This week's topic is: "Isn't Jesus just a copy of ancient pagan myths?", a question we typically call the "Pagan Copycat Christ Thesis."
As usual, rather than just overwhelm the kids with facts and data which convinces them now, but which doesn't stick in their heads later, I chose to go with a more interactive approach--so that, hopefully, they can remember the key points whether it be 1 year or 5 years from now.
First, I laid out the scenario proposed by the nonbelievers: the apostles decide to make up a religion, so they pick out famous myths from their day and slightly alter them, then fake the New Testament, and then Emperor Constantine demands all of Rome follows it.
Then I asked them if their "bull detectors" were going off, and if so what they were thinking.

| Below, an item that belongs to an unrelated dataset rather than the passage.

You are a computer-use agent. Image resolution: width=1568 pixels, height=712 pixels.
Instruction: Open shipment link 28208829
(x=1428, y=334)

I was quite impressed with the responses, many of which were pulled from our June lessons (which showed it was sticking!). They nailed three of the five things that I listed, and actually Meredith and Emily S. each came up with an example I hadn't even included:
- The apostles knew if their religion was true or false...is it really plausible that they would all allow themselves to be put to death for a known lie?
- Why didn't anyone notice it was a rip-off religion? Why did NO early critic of Christianity say, "Hey, you just stole Mithra!"
- Why is it that they can't give you one clear answer, but jump from Mithra to Horus to Osiris to Isis...it's hard to buy the theory when they can't even settle on one among themselves.
- When we first read the myths in class, we made NONE of these alleged connections--why? Were we all that blind and the skeptics so brilliant, or are they twisting the evidence?
- Why is it only an internet fad, and not something promoted by secular professors as well?
And the Meredith S. and Emily S. additions:
- We already established weeks ago that Constantine came long after the New Testament canon was popular, so obviously he didn't make this happen.
- The idea of a crucified God would not have been a popular choice in their culture, so there is no way that someone inventing a religion would have gone this route.
Wow, we have a great youth group. :)
Anyway, next we moved into our game: The Myth-Myth Game.
In this game, we picked three of the most common Copycat myths. Each myth had an actor pretend to be that key god/hero of the myth, and each myth had a "Speaker" for the Copycat theory.
Of course to be silly we had to dress them up like them in the most halfhearted way, so they ended up looking like this:
From left: Mithra (as shown by the helmet and dagger); Mithra's speaker; Osiris' speaker; Osiris (shown by the green skin (from Ninja Turle outfit) and mummy wrapped legs (toilet paper)); Dionysius (with--natural--long flowing hair, headphones to enjoy his music, and grape juice instead of wine because he's not 21 yet); and Dionysius' speaker.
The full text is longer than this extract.